> WHAT IS REQUIRED:
Reproduce the passage below on Fatima's status, word for word and in full.

--- start of EXCERPTED PASSAGE ---

Fatima (AS) is part of the Prophet Muhammad (SAWA) as he said in the authentic Hadeeth narrated in Shia and Sunni books فاطمة بضعة مني.
- (Saheeh Al-Bukhari, Hadeeth number 3437 and 3483)
- Saheeh Muslim; 4482 and 4483).
Musnad Ahmad Ibn Hanbal; 15539.
Trmithi; 3802 and 3804.
al-Mustadrak ALAL-Saheehain by Al-Haakim Al-Nisabori ; 4747 and 4751. And many other Sunni main books of Hadeeth.
As the status of the Prophet Muhammad is the best and the highest among all the prophets, Fatimah who is part from him is higher in her degree from all the previous prophets. If fact no one can be compared with Fatimah after her father and her husband. She is the best human being after her father and her husband.
The five Ineffable greatest personalities (The Prophet (SAWA), Imam Ali (AS), Fatima (AS), Imam Hasan (AS) and Imam Husain (AS) have repeatedly said in many authentic Hadeeths that all the nine following Imams are Infallible. Believing in Hadeeth al-Kisa leads definitely to believing that what ever was said by the greatest Five is the absolute truth which is strong evidence that all the twelve Imams are Infallible.

--- end of EXCERPTED PASSAGE ---
--- start of MATERIAL SHOWN ---

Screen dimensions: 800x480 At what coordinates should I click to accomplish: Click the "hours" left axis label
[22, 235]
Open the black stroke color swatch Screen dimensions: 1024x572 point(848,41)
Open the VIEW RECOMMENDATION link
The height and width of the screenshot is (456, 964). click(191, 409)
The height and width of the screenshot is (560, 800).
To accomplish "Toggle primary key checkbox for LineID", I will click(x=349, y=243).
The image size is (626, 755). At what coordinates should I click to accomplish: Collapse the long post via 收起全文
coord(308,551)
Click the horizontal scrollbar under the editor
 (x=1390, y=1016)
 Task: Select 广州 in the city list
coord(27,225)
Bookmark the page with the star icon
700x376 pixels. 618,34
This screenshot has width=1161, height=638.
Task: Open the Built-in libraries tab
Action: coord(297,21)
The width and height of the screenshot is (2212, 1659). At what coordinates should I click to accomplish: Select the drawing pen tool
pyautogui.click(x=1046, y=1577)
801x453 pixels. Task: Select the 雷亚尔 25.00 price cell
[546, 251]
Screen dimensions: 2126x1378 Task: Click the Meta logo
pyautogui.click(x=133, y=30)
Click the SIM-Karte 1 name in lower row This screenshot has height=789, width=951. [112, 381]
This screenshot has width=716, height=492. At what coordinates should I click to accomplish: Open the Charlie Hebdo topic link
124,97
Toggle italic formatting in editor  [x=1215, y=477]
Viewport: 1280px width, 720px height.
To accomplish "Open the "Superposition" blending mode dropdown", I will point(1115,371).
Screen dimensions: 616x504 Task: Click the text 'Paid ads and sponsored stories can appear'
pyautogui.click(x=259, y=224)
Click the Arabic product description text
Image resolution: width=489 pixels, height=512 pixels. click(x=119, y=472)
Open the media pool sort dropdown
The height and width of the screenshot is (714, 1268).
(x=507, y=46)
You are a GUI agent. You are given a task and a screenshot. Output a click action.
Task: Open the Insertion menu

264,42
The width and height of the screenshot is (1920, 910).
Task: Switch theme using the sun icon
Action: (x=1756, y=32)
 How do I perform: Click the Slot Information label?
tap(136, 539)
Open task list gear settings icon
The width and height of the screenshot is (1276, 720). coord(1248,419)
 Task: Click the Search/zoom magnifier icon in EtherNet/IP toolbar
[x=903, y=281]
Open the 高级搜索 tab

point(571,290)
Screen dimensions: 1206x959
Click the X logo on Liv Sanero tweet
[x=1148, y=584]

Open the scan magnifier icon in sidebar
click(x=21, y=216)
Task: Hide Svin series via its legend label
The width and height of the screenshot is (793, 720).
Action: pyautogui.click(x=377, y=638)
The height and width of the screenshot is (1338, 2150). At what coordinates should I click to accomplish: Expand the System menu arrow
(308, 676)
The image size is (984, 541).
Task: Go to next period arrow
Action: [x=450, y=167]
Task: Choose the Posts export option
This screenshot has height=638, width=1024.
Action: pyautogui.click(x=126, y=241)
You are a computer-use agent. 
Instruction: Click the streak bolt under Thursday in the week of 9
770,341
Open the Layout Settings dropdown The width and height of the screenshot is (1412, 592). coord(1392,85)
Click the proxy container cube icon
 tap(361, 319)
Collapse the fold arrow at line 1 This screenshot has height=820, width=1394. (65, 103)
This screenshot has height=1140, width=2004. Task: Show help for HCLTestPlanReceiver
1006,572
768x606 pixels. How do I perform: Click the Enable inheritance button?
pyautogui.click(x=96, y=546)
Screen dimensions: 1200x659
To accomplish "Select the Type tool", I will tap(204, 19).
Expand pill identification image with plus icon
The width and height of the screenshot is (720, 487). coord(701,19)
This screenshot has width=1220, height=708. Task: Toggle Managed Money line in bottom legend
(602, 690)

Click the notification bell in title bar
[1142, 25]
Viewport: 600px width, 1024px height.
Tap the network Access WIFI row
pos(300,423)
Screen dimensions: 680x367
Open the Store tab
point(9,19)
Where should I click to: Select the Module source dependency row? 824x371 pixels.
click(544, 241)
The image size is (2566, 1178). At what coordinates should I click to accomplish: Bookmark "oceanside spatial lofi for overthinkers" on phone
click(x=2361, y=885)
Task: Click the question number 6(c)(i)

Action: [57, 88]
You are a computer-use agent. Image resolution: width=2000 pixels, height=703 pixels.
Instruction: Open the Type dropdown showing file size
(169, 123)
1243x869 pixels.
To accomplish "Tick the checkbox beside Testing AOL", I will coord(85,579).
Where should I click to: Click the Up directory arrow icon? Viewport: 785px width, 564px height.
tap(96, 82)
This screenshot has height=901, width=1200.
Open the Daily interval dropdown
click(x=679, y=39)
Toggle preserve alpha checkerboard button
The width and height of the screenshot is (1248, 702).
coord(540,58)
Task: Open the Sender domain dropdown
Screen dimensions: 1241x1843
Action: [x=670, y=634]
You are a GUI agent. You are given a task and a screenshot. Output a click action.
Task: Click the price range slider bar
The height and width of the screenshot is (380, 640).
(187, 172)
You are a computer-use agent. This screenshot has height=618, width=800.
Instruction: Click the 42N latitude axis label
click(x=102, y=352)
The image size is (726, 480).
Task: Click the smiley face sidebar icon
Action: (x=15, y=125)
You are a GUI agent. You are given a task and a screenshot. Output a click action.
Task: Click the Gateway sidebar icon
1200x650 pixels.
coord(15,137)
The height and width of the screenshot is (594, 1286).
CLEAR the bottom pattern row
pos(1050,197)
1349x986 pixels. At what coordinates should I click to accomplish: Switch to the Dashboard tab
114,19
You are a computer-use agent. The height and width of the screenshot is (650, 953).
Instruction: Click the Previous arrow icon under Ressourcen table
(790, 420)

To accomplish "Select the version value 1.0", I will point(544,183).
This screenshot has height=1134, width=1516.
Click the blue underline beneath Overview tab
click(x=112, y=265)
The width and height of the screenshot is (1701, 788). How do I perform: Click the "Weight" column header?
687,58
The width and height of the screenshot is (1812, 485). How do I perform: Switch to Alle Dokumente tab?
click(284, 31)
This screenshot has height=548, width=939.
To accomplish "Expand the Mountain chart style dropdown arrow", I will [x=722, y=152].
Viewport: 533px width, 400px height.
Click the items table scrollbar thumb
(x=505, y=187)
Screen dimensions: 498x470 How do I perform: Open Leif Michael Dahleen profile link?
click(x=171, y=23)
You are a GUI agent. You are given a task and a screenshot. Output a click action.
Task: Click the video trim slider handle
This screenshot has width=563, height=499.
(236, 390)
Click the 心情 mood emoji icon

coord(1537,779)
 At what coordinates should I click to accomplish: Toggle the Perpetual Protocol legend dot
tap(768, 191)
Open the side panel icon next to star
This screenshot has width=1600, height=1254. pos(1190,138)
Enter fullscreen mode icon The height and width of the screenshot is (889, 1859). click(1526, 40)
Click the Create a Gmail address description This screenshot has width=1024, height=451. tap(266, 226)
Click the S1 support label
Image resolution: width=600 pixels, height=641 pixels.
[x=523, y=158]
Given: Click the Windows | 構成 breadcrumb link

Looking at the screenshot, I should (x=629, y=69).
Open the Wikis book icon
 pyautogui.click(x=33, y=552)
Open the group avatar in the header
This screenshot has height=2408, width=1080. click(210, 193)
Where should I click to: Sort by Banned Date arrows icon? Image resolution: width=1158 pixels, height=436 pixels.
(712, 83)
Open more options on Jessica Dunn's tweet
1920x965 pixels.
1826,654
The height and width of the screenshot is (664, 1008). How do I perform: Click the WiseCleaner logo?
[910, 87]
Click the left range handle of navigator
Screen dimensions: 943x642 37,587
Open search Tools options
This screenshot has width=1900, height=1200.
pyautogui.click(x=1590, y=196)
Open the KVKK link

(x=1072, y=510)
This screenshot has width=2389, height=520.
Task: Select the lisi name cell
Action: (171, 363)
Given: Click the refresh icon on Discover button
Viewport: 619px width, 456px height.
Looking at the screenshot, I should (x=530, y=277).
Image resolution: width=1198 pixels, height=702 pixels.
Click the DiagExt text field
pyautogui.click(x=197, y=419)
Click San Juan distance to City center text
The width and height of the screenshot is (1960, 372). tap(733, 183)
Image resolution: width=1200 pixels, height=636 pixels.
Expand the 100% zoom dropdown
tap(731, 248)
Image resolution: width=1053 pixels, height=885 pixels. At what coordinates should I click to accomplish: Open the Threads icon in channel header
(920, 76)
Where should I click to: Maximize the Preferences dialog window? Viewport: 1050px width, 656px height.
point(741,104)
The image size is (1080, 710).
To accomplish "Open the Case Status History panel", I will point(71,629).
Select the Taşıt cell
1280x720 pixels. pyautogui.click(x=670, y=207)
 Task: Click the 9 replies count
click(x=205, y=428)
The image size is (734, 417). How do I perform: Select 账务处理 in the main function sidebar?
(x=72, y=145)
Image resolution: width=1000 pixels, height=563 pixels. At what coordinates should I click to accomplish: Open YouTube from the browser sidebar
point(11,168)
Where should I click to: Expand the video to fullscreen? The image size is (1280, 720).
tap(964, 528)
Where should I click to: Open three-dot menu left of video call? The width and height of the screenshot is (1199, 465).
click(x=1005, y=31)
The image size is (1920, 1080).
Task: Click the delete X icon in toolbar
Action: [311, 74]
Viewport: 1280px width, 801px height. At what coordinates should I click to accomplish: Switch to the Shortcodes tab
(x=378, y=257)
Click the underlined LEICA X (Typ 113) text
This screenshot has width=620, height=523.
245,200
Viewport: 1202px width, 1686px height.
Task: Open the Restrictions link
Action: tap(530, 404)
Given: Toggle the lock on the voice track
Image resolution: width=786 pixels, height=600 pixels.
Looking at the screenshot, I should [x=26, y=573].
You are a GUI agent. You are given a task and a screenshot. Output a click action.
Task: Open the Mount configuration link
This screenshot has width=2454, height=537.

--- end of MATERIAL SHOWN ---

> EXPECTED ANSWER:
Fatima (AS) is part of the Prophet Muhammad (SAWA) as he said in the authentic Hadeeth narrated in Shia and Sunni books فاطمة بضعة مني.
- (Saheeh Al-Bukhari, Hadeeth number 3437 and 3483)
- Saheeh Muslim; 4482 and 4483).
Musnad Ahmad Ibn Hanbal; 15539.
Trmithi; 3802 and 3804.
al-Mustadrak ALAL-Saheehain by Al-Haakim Al-Nisabori ; 4747 and 4751. And many other Sunni main books of Hadeeth.
As the status of the Prophet Muhammad is the best and the highest among all the prophets, Fatimah who is part from him is higher in her degree from all the previous prophets. If fact no one can be compared with Fatimah after her father and her husband. She is the best human being after her father and her husband.
The five Ineffable greatest personalities (The Prophet (SAWA), Imam Ali (AS), Fatima (AS), Imam Hasan (AS) and Imam Husain (AS) have repeatedly said in many authentic Hadeeths that all the nine following Imams are Infallible. Believing in Hadeeth al-Kisa leads definitely to believing that what ever was said by the greatest Five is the absolute truth which is strong evidence that all the twelve Imams are Infallible.